= Dion Beasley =

Australian artist

Dion Beasley is an artist and illustrator from Tennant Creek in the Northern Territory of Australia.

==Early life==
Beasley is an Alywarr man who was born in Alice Springs in 1991. He spent his early years in the remote community of Owairtilla, also known as Canteen Creek, before relocating to Tennant Creek.

Beasley has muscular dystrophy and is deaf.

==Art==
Beasley developed an interest in drawing at a young age which has helped him to communicate. Dion predominately draws dogs and elements of community life.

Dion is known to regularly visit his grandfather at Mulga Camp on the edge of Tennant Creek where he fed the camp dogs. They inspired his prolific drawings of them in a variety of moods and situations.

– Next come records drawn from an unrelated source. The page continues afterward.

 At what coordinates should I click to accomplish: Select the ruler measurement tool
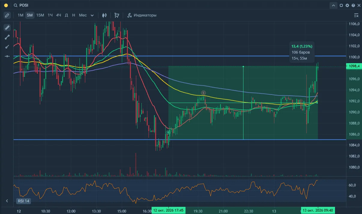pyautogui.click(x=7, y=28)
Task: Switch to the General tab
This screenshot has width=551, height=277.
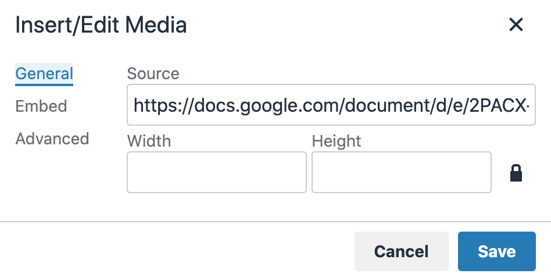Action: coord(44,74)
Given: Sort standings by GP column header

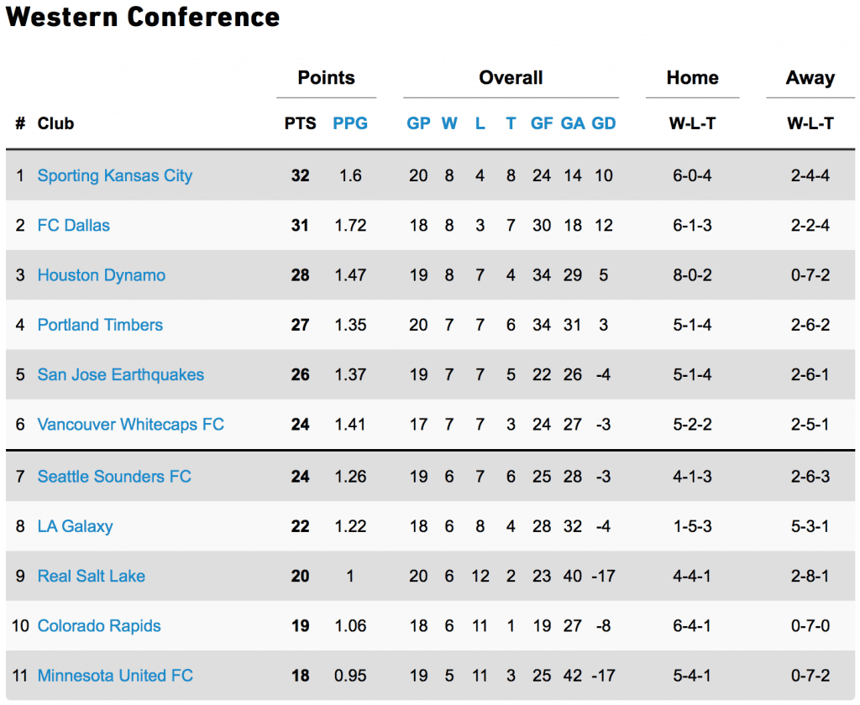Looking at the screenshot, I should pos(418,123).
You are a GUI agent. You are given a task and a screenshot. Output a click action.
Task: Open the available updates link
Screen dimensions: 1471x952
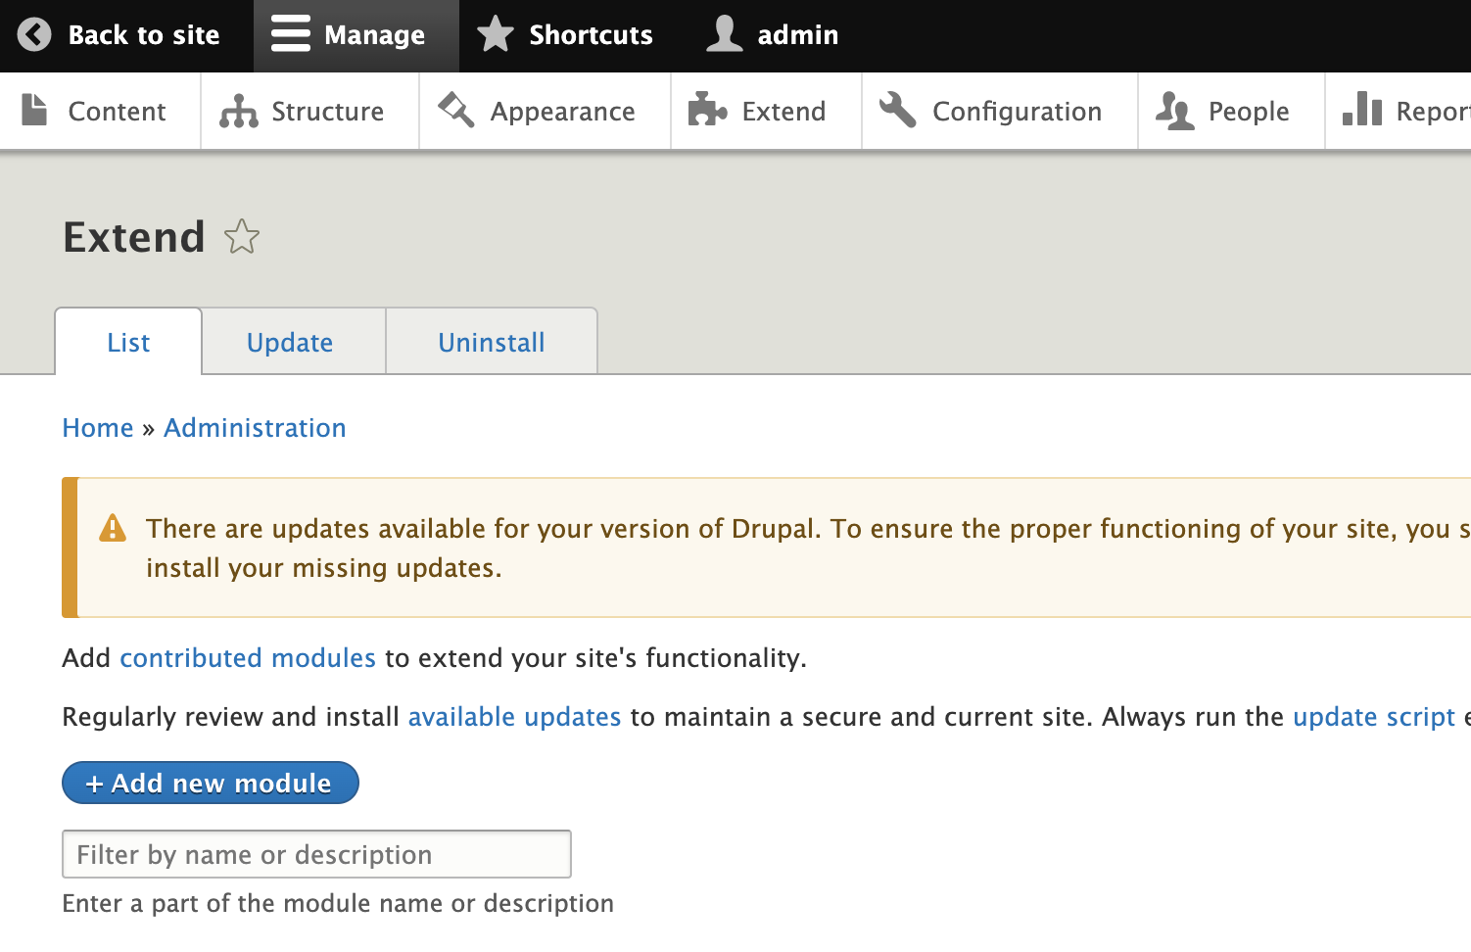[514, 717]
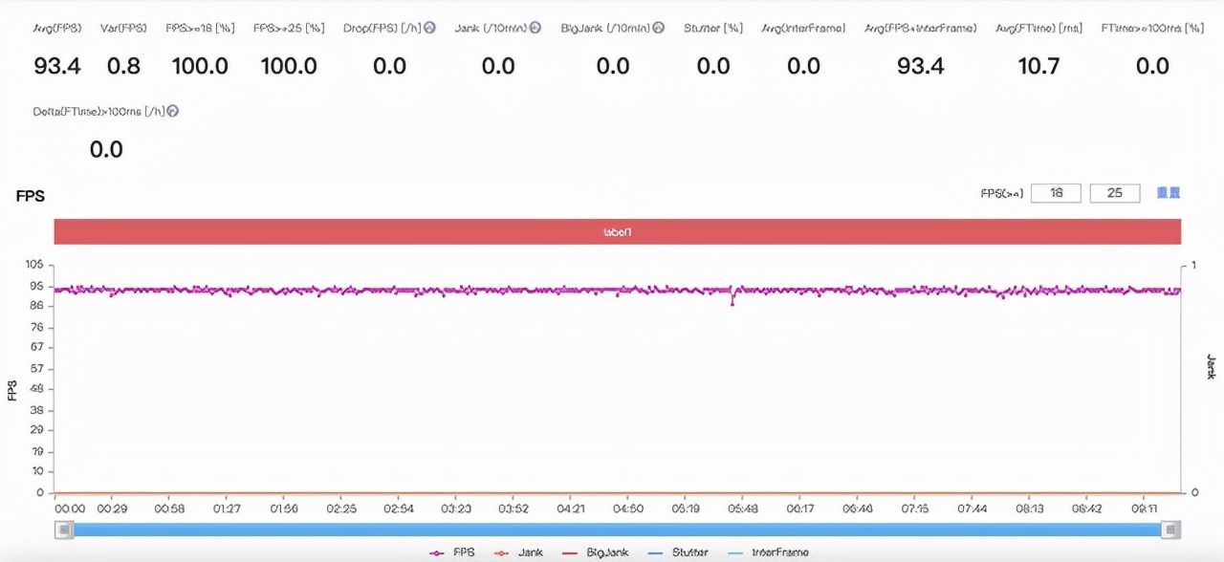Click the Jank(/10min) question mark icon
The image size is (1224, 562).
[x=534, y=28]
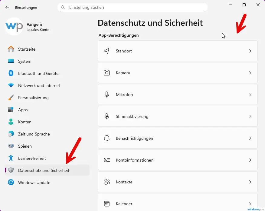
Task: Expand the Standort permission row
Action: [250, 51]
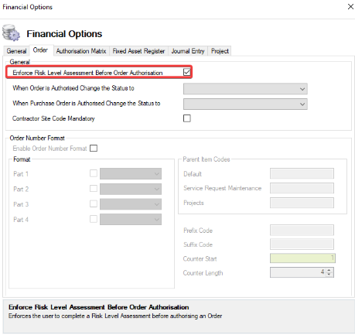Close the Financial Options dialog

(350, 7)
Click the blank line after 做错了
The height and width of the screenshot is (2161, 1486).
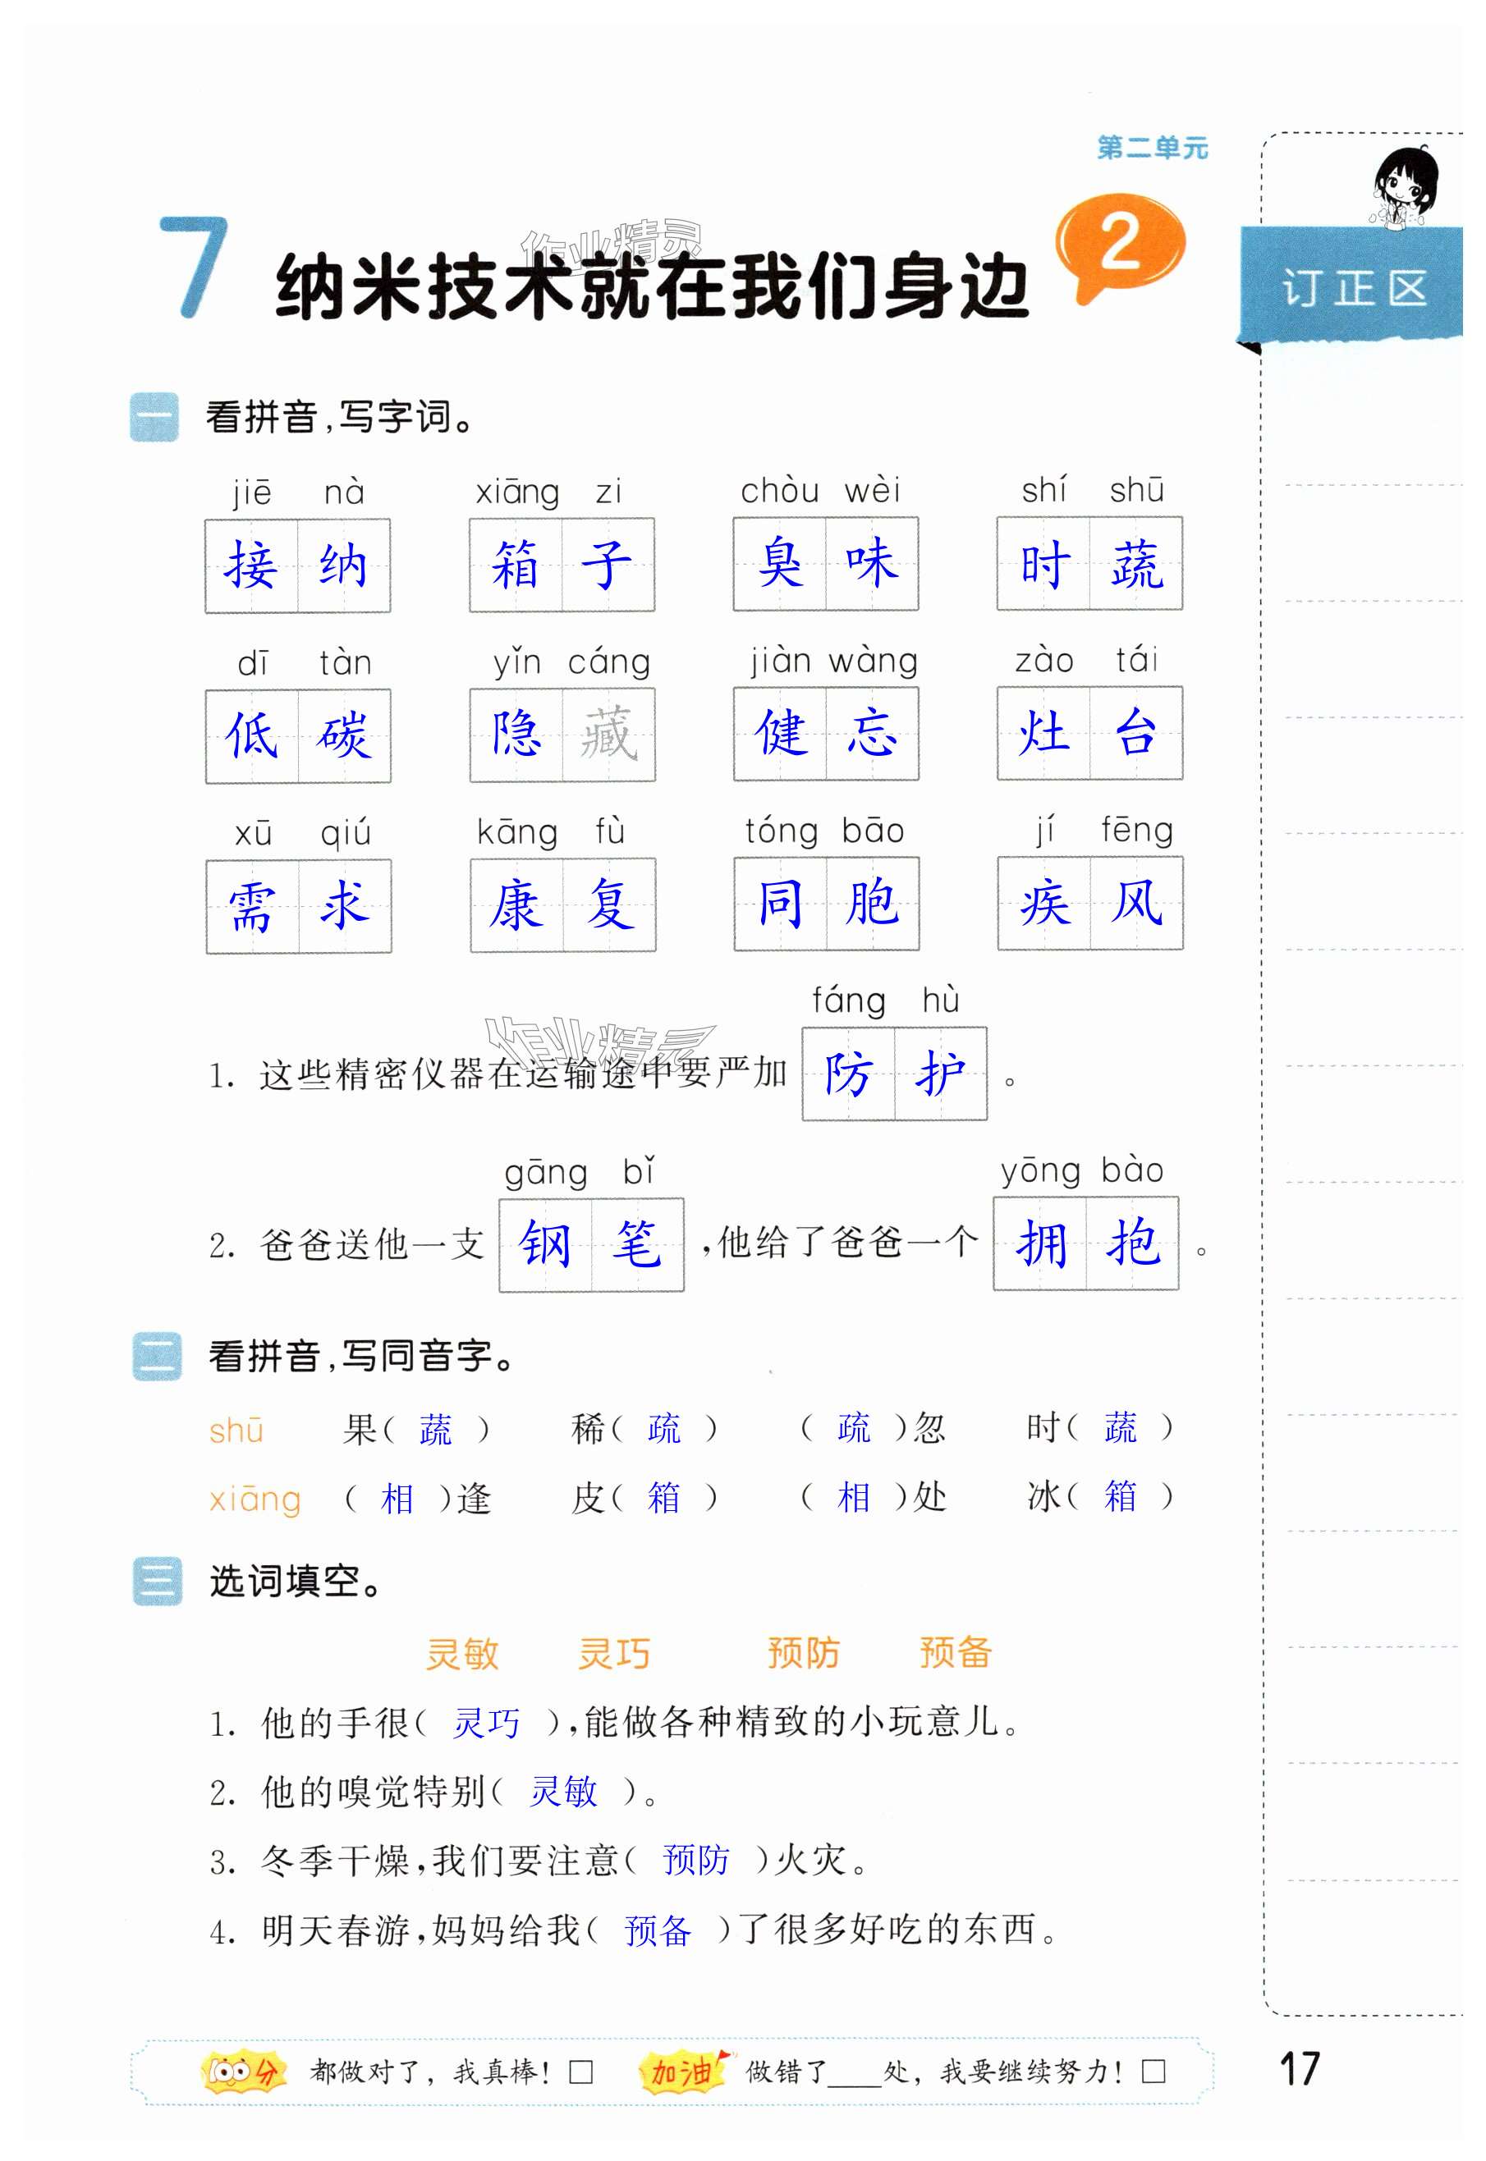point(854,2074)
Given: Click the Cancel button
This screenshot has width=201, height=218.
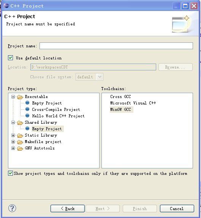Looking at the screenshot, I should point(177,209).
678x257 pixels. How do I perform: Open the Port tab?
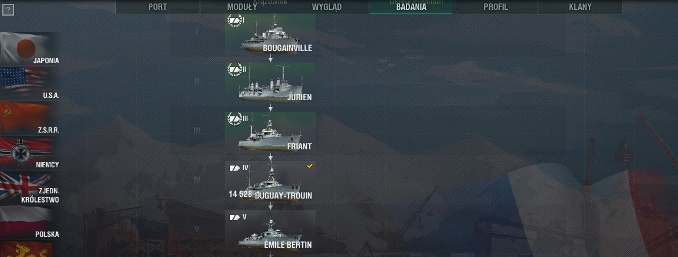click(157, 7)
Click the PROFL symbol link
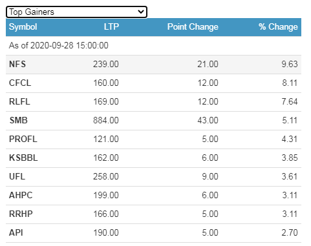Image resolution: width=311 pixels, height=246 pixels. 23,139
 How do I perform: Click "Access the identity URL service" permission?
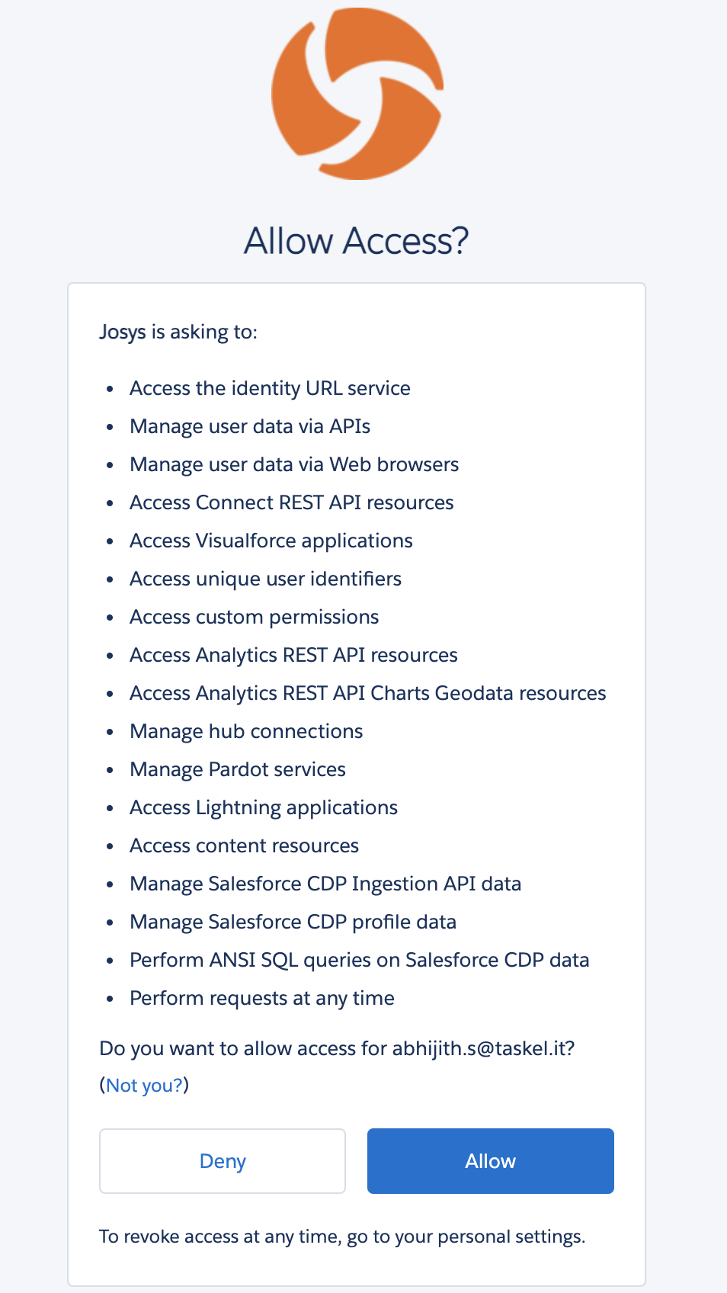(270, 388)
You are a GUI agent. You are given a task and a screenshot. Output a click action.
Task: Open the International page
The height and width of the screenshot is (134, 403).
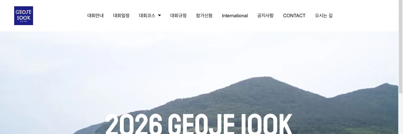click(x=235, y=16)
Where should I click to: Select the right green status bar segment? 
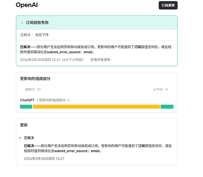coord(167,107)
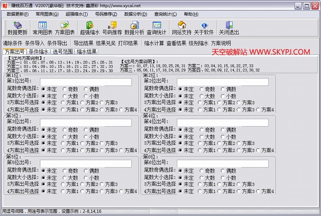Click the 缩水计算 button
The width and height of the screenshot is (321, 216).
[x=154, y=43]
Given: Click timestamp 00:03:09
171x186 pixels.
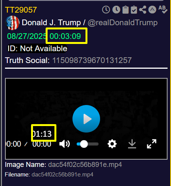Looking at the screenshot, I should (x=65, y=36).
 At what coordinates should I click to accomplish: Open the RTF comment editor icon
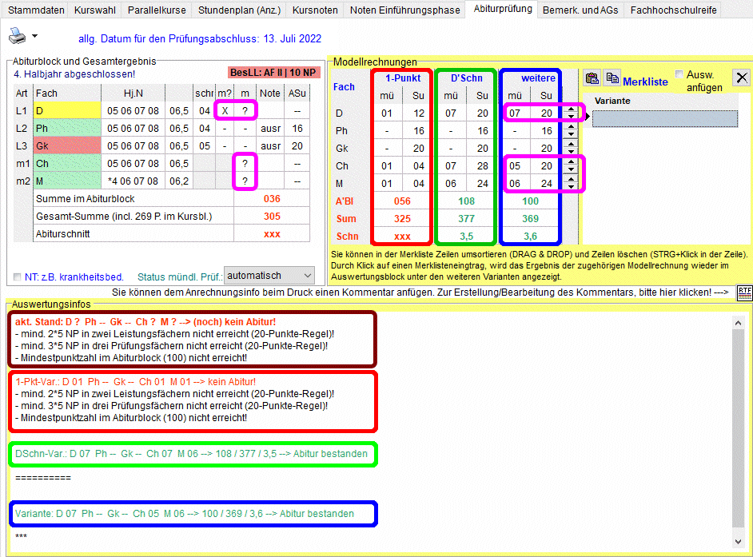pyautogui.click(x=743, y=292)
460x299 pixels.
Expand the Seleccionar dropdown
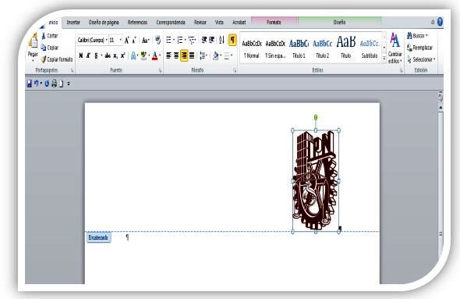click(x=421, y=59)
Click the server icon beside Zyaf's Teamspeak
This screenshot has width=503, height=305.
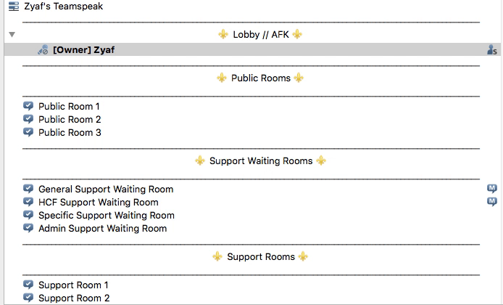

Dion's first exhibition was at the Darwin Entertainment Centre in 2018, entitled A Dog’s Life. It then travelled through the eastern states of Australia.

With the assistance of carer Joie Boulter, he also creates etchings, photography and modeling, and has his own clothing label “Cheeky Dog” which launched in 2006.

He has illustrated three books Too Many Cheeky Dogs and Go Home Cheeky Animals! and Cheeky Dogs: To Lake Nash and Back.

==Accolades==

Go Home Cheeky Animals! was named Book of the Year from the Children's Book Council of Australia in the Early Childhood category in 2017.

Australia Council for the Arts inaugural National Arts and Disability Award in 2019.